I haven't used the library in the accepted answer myself, but you might check out http://stackoverflow.com/questions/5575559/javascript-based-x-html-css-sanitization , with the help pages of perhaps most relevance: https://www.owasp.org/index.php/DOM_based_XSS_Prevention_Cheat_Sheet#Guideline and http://code.google.com/p/owasp-esapi-js/wiki/MitigatingDOMBasedXSS — Brett Zamir, Feb 13 '14 at 00:52
The advantage of this over HTMLPurifier, etc. would be that it can run dynamically on the client-side without round-tripping to the server. — Brett Zamir, Feb 13 '14 at 00:54
As far as the whitelist that you need, while https://www.owasp.org/index.php/XSS_%28Cross_Site_Scripting%29_Prevention_Cheat_Sheet#RULE_.236_-_Sanitize_HTML_Markup_with_a_Library_Designed_for_the_Job does make mention of one JS library, https://github.com/ecto/bleach and perhaps it could be adapted for client-side usage, it appears to rely on regular expressions which I would not trust to do the job very well (e.g., it doesn't currently match newlines within tags). — Brett Zamir, Feb 13 '14 at 01:10
I also found: https://github.com/gbirke/Sanitize.js.
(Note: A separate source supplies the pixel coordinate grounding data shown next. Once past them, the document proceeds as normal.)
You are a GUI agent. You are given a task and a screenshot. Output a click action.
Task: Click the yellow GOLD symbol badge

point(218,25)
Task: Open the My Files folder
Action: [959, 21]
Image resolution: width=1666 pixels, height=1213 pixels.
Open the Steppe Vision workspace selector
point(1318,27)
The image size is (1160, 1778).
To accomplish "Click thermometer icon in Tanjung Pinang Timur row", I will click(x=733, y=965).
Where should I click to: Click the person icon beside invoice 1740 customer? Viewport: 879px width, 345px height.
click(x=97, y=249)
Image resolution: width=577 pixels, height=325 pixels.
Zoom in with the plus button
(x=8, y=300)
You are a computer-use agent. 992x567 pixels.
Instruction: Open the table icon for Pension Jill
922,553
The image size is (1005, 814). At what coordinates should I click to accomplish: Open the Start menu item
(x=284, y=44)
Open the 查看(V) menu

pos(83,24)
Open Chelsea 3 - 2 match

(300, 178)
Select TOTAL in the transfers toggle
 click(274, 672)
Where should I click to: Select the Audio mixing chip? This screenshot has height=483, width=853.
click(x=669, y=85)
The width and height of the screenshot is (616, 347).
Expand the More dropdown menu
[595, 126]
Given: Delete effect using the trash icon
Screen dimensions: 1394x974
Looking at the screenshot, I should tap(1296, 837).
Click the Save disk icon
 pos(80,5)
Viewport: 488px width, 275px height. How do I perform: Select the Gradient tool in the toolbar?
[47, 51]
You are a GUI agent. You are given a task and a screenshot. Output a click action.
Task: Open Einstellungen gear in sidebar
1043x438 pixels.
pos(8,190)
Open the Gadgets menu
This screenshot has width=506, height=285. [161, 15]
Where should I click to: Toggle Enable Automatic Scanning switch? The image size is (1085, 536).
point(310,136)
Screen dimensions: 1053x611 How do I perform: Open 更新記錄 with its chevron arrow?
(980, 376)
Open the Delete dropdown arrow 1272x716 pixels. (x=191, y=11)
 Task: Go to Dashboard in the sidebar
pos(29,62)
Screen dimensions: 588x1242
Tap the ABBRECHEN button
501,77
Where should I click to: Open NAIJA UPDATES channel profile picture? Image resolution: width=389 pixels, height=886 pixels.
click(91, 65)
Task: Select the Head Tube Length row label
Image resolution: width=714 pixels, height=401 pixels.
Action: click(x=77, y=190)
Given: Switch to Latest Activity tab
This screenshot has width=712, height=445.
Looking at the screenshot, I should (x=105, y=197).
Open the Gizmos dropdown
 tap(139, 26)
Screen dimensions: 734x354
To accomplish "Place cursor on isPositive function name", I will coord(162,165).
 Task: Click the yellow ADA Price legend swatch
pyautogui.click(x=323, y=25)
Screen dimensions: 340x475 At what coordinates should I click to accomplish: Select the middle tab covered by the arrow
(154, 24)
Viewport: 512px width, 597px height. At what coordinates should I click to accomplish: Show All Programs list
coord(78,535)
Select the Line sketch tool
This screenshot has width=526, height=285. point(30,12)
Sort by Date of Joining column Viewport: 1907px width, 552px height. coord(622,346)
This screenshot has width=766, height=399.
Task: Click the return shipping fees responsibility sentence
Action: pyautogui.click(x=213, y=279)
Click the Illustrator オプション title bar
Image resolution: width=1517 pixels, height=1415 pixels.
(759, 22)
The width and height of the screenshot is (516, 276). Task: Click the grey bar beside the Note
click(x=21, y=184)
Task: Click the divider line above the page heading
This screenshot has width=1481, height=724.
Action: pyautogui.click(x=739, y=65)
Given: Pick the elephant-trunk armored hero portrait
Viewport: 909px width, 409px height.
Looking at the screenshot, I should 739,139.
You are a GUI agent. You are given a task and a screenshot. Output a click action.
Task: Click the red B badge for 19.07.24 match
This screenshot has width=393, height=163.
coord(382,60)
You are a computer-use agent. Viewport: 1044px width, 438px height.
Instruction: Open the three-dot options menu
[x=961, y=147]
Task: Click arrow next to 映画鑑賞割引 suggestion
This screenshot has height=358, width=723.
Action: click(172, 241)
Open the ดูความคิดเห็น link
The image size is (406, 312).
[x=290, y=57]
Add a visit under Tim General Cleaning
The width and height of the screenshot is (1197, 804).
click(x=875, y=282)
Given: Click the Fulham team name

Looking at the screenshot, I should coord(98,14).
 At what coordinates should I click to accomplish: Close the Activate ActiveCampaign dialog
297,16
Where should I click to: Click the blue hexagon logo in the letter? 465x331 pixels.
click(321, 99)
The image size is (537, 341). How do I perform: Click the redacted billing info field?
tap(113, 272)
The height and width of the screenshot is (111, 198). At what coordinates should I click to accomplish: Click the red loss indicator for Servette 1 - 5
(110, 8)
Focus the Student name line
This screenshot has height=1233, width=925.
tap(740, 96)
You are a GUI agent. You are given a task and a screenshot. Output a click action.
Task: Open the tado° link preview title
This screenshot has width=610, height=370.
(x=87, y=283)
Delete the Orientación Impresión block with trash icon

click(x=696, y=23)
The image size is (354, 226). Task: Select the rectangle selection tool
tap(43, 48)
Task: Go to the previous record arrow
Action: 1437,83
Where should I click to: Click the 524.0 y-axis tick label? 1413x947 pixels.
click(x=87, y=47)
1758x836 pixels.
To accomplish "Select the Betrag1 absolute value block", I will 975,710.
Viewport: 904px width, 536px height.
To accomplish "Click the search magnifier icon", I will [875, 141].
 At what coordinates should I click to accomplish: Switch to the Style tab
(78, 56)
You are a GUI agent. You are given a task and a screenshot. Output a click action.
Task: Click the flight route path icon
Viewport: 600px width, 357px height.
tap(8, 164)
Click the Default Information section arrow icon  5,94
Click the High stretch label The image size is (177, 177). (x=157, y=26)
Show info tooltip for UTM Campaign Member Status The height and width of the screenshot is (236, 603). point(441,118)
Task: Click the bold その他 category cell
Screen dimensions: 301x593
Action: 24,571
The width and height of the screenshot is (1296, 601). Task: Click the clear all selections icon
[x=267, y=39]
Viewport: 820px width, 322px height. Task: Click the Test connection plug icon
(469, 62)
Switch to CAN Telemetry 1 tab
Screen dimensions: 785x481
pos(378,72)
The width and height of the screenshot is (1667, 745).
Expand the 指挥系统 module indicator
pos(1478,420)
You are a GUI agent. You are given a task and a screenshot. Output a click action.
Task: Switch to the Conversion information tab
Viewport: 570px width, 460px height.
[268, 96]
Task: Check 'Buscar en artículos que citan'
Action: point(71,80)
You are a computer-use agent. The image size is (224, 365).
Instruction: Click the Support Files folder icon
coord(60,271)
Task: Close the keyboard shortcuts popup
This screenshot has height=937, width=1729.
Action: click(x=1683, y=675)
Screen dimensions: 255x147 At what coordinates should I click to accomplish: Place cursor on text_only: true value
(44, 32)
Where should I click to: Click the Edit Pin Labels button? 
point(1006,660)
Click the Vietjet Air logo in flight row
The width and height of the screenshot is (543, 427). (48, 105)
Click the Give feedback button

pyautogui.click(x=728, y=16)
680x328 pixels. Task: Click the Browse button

I like both answers here - what is the protocol about choosing the correct answer? — Piwakawaka, Feb 13 '14 at 17:45
Haven't examined it, but its approach definitely sounds like the way to go. As far as liking both answers, do you mean liking both libraries or liking both of our Stack Overflow answers? If the latter, no worries. Normally, it's whatever you liked the best (I like to pick the first poster if the answers were similar.). Once you have enough reputation, you can also up-vote other answers. — Brett Zamir, Feb 13 '14 at 22:55

Brett Zamir · Answer 1 · 2017-06-14T03:01:42.190

It doesn't appear that anything will execute until you insert into the document, as per @rvighne's answer, but there are at least these (unusual) exceptions (tested in FF 27.0):

var userInput = '<a href="http://example.com" onclick="alert(\'boo!\')">Link<\/a>';
var el = document.createElement('div');
el.innerHTML = userInput;
el.addEventListener("click", function(e) {
    if (e.target.nodeName.toLowerCase() === 'a') {
        alert("I will also cause side effects; I shouldn't run on the wrong link!");
    }
});
el.getElementsByTagName('a')[0].click(); // Alerts "boo!" and "I will also cause side effects; I shouldn't run on the wrong link!"

...or...

var userInput = '<a href="http://example.com" onclick="alert(\'boo!\')">Link<\/a>';
var el = document.createElement('div');
el.innerHTML = userInput;
el.addEventListener("cat", function(e) { this.getElementsByTagName('a')[0].click(); });
var event = new CustomEvent("cat", {"detail":{}});
el.dispatchEvent(event); // Alerts "boo!"

...or... (though setUserData is deprecated, it is still working):

var userInput = '<a href="http://example.com" onclick="alert(\'boo!\')">Link<\/a>';
var span = document.createElement('span');
span.innerHTML = userInput;
span.setUserData('key', 10, {handle: function (n1, n2, n3, src) {
    src.getElementsByTagName('a')[0].click();
}});
var div = document.createElement('div');
div.appendChild(span);
span.cloneNode(); // Alerts "Boo!"    
var imprt = document.importNode(span, true); // Alerts "Boo!"
var adopt = document.adoptNode(span, true); // Alerts "Boo!"

...or during iteration...

var userInput = '<a href="http://example.com" onclick="alert(\'Boo!\');">Link</a>';
var span = document.createElement('span');
span.innerHTML = userInput;
var treeWalker = document.createTreeWalker(
  span,
  NodeFilter.SHOW_ELEMENT,
  { acceptNode: function(node) { node.click(); } },
  false
);
var nodeList = [];
while(treeWalker.nextNode()) nodeList.push(treeWalker.currentNode); // Alerts 'Boo!'

But without these kind of (unusual) event interactions, the fact of building into the DOM alone would not, as far as I have been able to detect, cause any side effects (and of course the examples above are contrived and one wouldn't expect to encounter them very often if at all!).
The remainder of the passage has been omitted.